Sunday 4 December 2011

BPTC: We Need Scores on the Doors

Outside of London the BPTC will set you back £12,000. Inside London, you're looking at closer to £15,000. Add a few thousand more on for living. The costs involved in pursuing a career at the Bar are frightening; but when you consider how many actually pass the course, the costs are enough to trigger a panic attack.

BPTC providers don't tend to publish their results. With good reason, too. See, according to one of my well placed sources, at one leading provider, twenty five per cent of students fail the BPTC. One in four of the mugs who have parted with upwards of £12,000 will fail. The Bar isn't so much a brave career choice, as a foolish one.

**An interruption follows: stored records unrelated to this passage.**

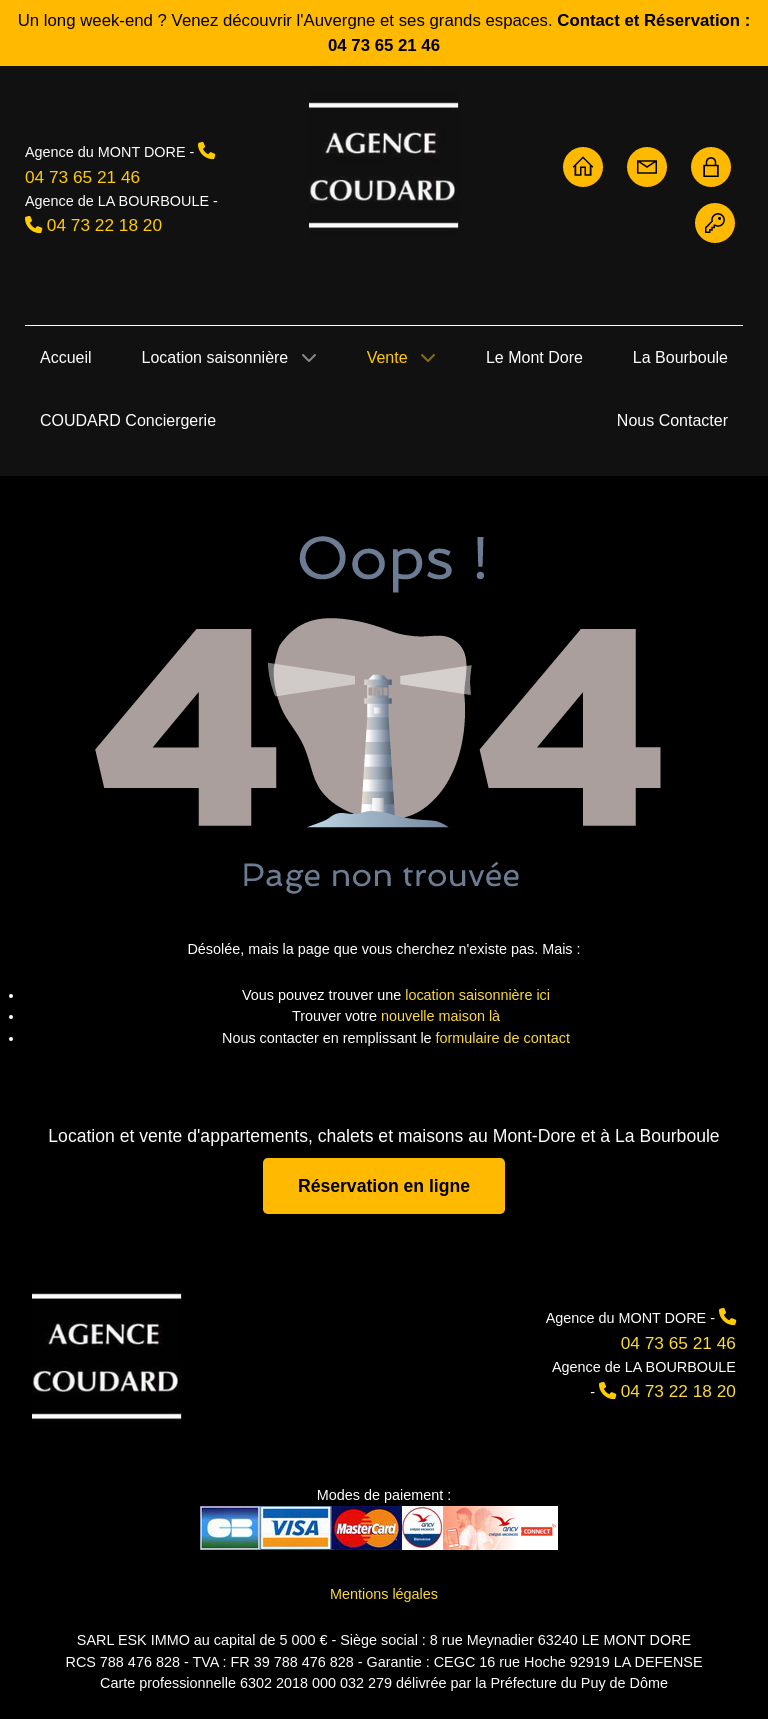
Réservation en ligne (384, 1186)
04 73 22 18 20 (104, 225)
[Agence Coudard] (107, 1354)
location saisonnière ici (477, 995)
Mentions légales (384, 1594)
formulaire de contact (503, 1038)
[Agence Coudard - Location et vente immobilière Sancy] (384, 163)
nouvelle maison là (440, 1016)
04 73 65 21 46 (82, 177)
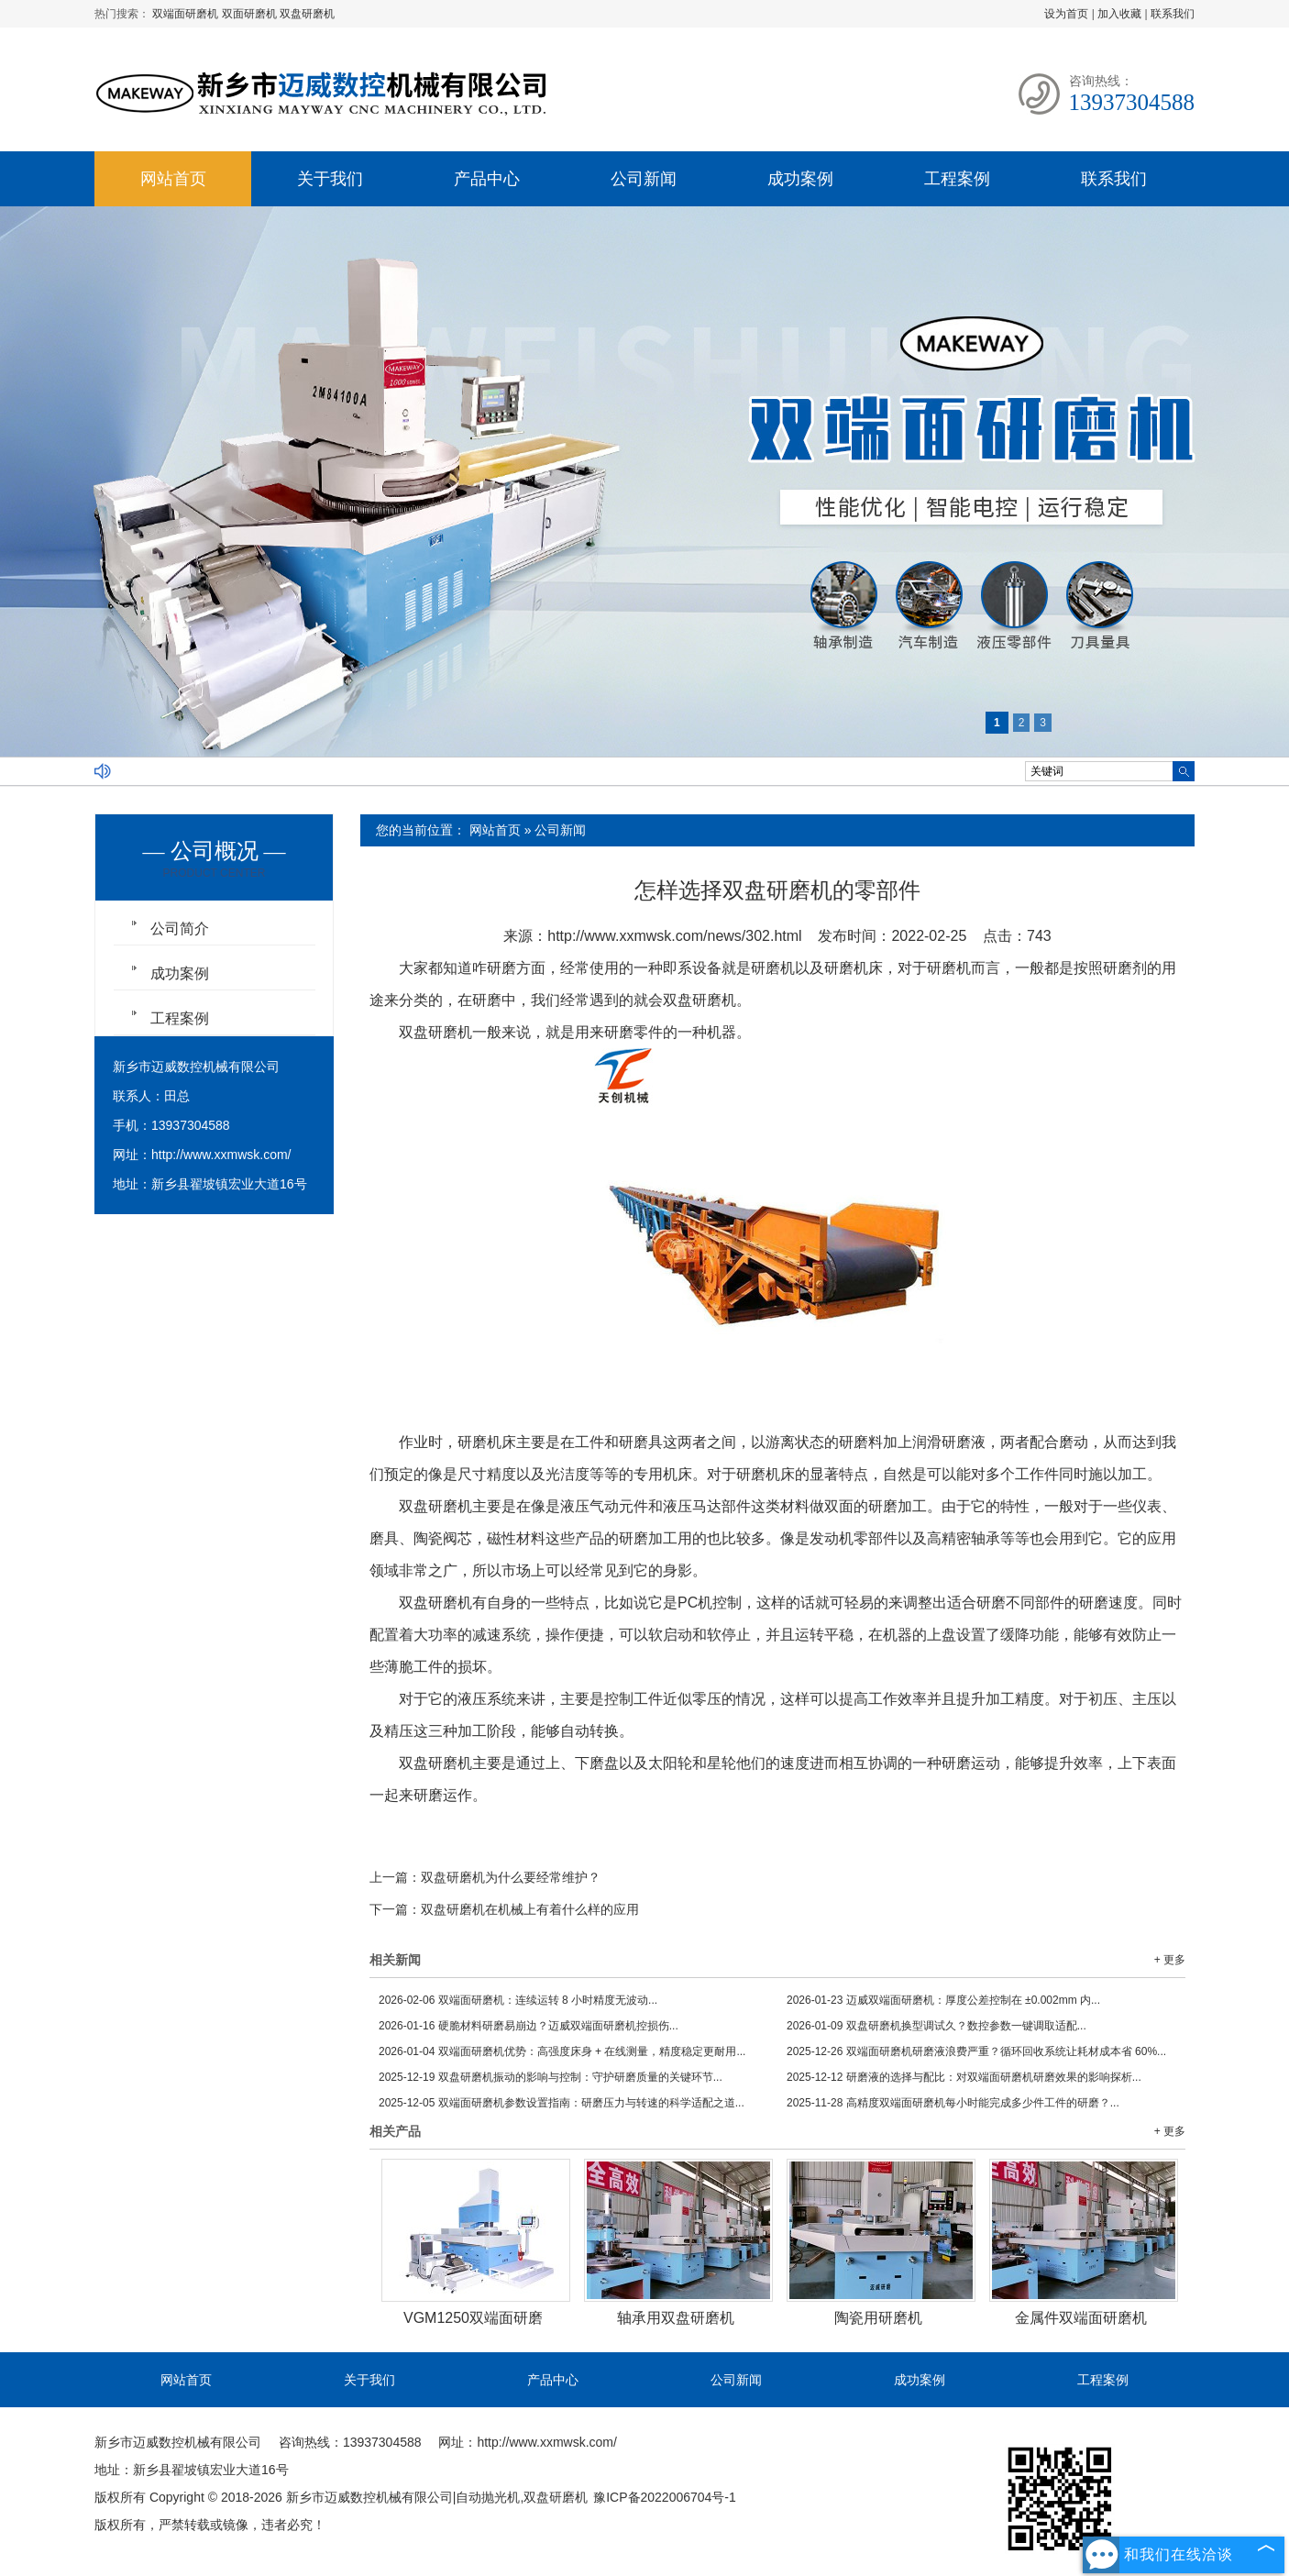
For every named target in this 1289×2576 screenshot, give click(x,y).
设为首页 (1066, 13)
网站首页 (173, 179)
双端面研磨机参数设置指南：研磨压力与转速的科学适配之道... (561, 2102)
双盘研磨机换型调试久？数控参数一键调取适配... (936, 2025)
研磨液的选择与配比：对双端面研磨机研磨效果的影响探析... (964, 2077)
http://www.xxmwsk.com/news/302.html (674, 936)
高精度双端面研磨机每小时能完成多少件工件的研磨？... (953, 2102)
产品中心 (487, 179)
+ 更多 (1169, 1959)
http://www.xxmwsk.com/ (221, 1154)
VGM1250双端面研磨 (473, 2318)
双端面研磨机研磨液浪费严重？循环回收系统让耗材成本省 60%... (976, 2051)
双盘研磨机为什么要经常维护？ (510, 1877)
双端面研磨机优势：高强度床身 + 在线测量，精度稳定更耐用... (562, 2051)
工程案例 (957, 179)
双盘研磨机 (307, 13)
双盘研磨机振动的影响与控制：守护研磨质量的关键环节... (550, 2077)
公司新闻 (644, 179)
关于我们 (330, 179)
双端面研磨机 (186, 13)
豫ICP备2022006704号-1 (664, 2497)
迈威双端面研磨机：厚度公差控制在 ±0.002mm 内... (943, 2000)
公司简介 (179, 928)
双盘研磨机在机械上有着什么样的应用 (530, 1909)
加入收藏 (1119, 13)
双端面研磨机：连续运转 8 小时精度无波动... (518, 2000)
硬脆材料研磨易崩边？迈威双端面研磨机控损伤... (528, 2025)
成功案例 (800, 179)
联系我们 (1173, 13)
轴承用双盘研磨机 (675, 2318)
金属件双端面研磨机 (1081, 2318)
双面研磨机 (251, 13)
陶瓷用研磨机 (878, 2318)
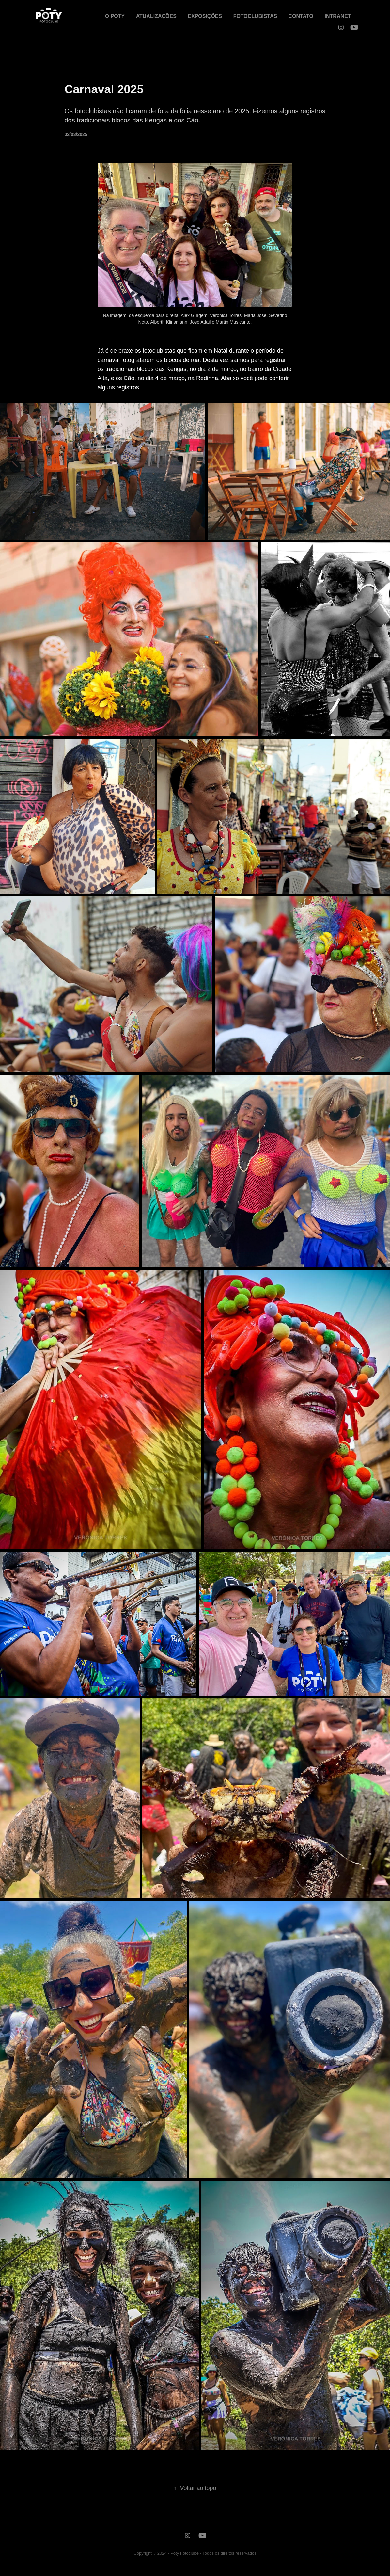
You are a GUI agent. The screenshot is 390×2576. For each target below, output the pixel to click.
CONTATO (301, 16)
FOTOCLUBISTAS (255, 16)
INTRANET (337, 16)
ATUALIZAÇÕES (156, 16)
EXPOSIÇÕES (205, 16)
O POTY (115, 16)
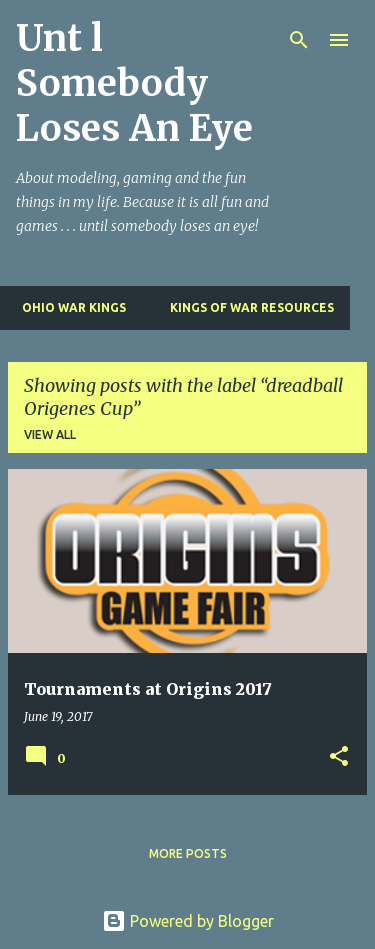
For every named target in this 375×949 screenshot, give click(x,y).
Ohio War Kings (68, 307)
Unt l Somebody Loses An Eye (134, 83)
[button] (339, 757)
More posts (188, 853)
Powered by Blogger (188, 921)
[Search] (299, 40)
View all (50, 434)
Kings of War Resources (246, 307)
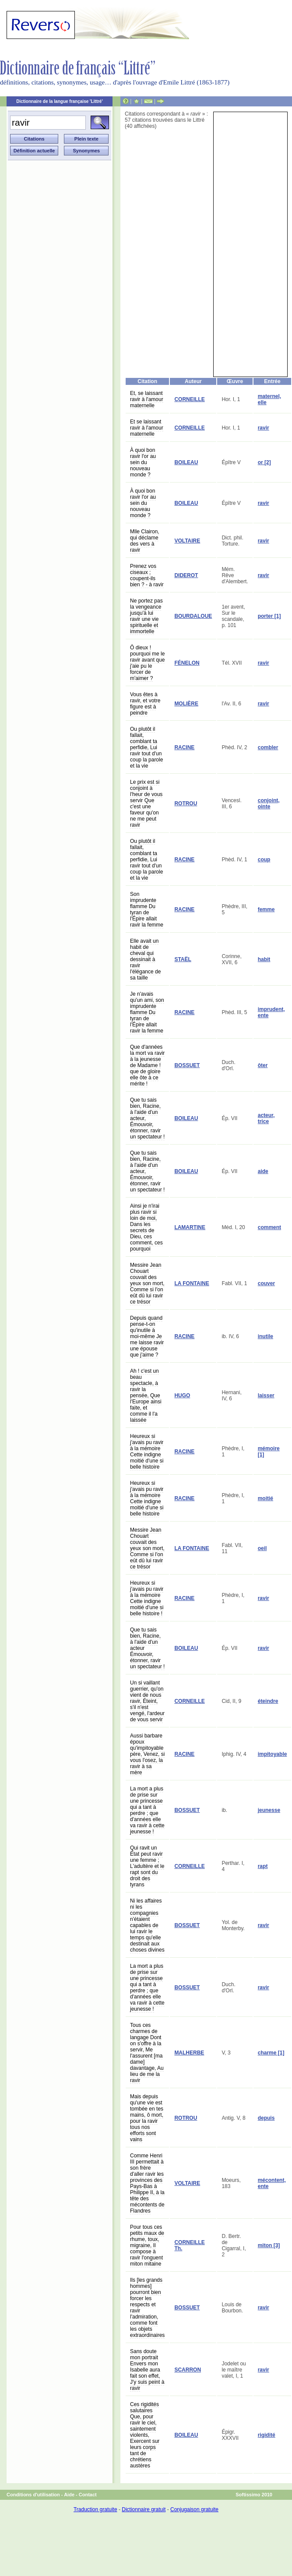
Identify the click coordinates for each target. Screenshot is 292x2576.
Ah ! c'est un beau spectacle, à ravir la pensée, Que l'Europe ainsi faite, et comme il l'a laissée (146, 1395)
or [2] (264, 462)
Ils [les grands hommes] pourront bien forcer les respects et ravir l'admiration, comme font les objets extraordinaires (147, 2307)
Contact (88, 2494)
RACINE (184, 747)
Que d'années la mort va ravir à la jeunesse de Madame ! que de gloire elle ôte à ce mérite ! (147, 1065)
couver (266, 1283)
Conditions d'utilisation (33, 2494)
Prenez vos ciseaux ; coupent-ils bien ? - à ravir (147, 575)
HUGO (182, 1395)
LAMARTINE (189, 1227)
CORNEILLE (189, 399)
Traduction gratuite (95, 2509)
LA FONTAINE (191, 1283)
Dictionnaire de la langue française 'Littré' (59, 101)
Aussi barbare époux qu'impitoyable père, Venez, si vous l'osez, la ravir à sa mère (147, 1754)
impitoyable (272, 1754)
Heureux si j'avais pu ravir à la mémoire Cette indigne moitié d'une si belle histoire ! (146, 1598)
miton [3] (269, 2245)
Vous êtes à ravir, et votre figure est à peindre (145, 703)
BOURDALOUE (193, 616)
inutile (265, 1336)
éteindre (268, 1701)
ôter (263, 1065)
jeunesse (269, 1810)
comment (269, 1227)
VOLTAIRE (187, 541)
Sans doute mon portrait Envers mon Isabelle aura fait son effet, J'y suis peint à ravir (147, 2369)
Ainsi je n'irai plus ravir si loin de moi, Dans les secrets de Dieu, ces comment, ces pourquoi (146, 1227)
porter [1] (269, 616)
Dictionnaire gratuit (143, 2509)
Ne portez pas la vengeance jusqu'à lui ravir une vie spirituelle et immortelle (146, 616)
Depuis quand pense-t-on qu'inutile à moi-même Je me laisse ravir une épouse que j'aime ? (147, 1336)
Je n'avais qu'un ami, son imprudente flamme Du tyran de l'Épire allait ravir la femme (147, 1012)
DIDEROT (186, 575)
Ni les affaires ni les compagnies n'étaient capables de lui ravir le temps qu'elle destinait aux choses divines (147, 1925)
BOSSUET (187, 1065)
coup (264, 859)
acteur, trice (266, 1118)
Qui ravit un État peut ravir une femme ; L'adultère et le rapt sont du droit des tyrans (147, 1866)
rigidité (266, 2435)
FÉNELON (186, 663)
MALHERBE (189, 2053)
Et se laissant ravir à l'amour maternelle (146, 428)
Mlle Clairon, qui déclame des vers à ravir (144, 541)
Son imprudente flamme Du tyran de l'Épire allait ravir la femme (146, 909)
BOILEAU (186, 462)
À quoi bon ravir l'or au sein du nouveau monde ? (143, 462)
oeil (262, 1548)
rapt (263, 1866)
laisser (266, 1395)
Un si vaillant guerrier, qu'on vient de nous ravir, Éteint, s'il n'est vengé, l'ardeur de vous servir (147, 1701)
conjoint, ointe (269, 803)
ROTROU (185, 803)
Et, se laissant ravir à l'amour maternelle (146, 399)
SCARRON (187, 2370)
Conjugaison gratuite (194, 2509)
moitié (265, 1498)
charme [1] (271, 2053)
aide (263, 1171)
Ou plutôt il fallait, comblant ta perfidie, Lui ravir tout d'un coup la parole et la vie (146, 747)
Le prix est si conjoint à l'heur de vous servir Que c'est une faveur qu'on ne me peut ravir (146, 803)
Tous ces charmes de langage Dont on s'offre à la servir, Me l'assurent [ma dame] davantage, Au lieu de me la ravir (147, 2052)
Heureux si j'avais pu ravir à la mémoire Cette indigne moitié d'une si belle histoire (146, 1451)
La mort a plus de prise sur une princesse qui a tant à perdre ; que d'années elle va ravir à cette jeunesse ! (147, 1810)
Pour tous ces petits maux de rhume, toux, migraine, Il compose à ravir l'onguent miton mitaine (147, 2245)
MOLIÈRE (186, 704)
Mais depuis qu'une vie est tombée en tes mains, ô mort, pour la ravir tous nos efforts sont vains (146, 2118)
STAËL (182, 959)
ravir (263, 428)
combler (268, 747)
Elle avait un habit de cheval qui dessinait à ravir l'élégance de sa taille (145, 959)
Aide (69, 2494)
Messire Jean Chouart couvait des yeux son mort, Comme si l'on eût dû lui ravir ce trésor (147, 1283)
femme (266, 909)
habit (264, 959)
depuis (266, 2118)
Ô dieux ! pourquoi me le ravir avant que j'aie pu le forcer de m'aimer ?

Of course, this is where the difference between big bucks corporate education providers and universities is most pronounced. University tutors remain in academia through a geniune infatuation with their subject. Tutors at the big bucks places turn to academia because they're tired of practice; teaching seems sensible. Universities flaunt their academic expertise- their results- because they want to attract the best students. Big bucks places keep schtum because they want to attract everyone. Big bucks places are about the bucks.

It is naieve to think that big bucks places will ever change their core values; plus, this would be an impossible thing to police. What would be easy to police, however, is a requirement that BPTC providers publish their results. Then candidates may make an informed decision about their prospects of passing the course and the quality of the provider's teaching. It's surprisingly simple: at every other stage of our academic careers we have been provided with league table after league table. Why? Because it allows us to make an informed decision; the past academic success of any institution is of direct relevance as we decide whether to embark on studies there. So, why, at the most expensive stage of our academic careers are we denied this information? And, what is more, why do we keep so quiet about it? It's time we started shouting. There's real- frighteningly real- money at stake.

Wednesday 25 May 2011

Pupillage Interviews: The Truth

They're not that bad. Not that I've secured a pupillage yet, mind. But, still, not that bad.

Non one's taken great pleasure in tripping me up, either in argument or, even, in a physical sense as I entered the room. Everyone has been pleasant.

Because I had, as I assume you have, heard the stories. The whispered tones, the way that the storyteller won't give you a straight answer when you ask 'at which chambers were you immersed, new suit and polished shoes, into the Temple fountain before being paraded along Fleet Street, wet and drowned and despondent?' I think, I fear, that my sources may have been exaggerating.

But 'not bad' doesn't mean 'not difficult'. The questions were difficult. They've tested my logic, pushed me (gently, though) on a point, given me an advocacy exercise (argue for X, argue against X) and even asked me some HR type questions ('when have you displayed leadership qualities?). That last one- leadership- was impossible. There was no way to answer it without making myself sound like I thought myself some kind of messianic diplomat or, in a simpler term, an arse.

And I know what you may be thinking. Oh, well, whoever is writing this clearly demonstrated the aptitude of- I don't know, you can fill in that- and the interviewing chambers felt sorry for the spectacularly poor applicant and gave them an easy time. This may, indeed, be true for some of my applications; but not, however, for all. I made it through to the final four or five candidates for half of my applications so far. My experiences of the pupillage selection process are, to a point, reliable.

Really, all I wanted to say was this: the interviews really aren't that bad. The interviewing barristers seem to be very nice people indeed.

None nice enough yet to offer me a pupillage. But, anyway.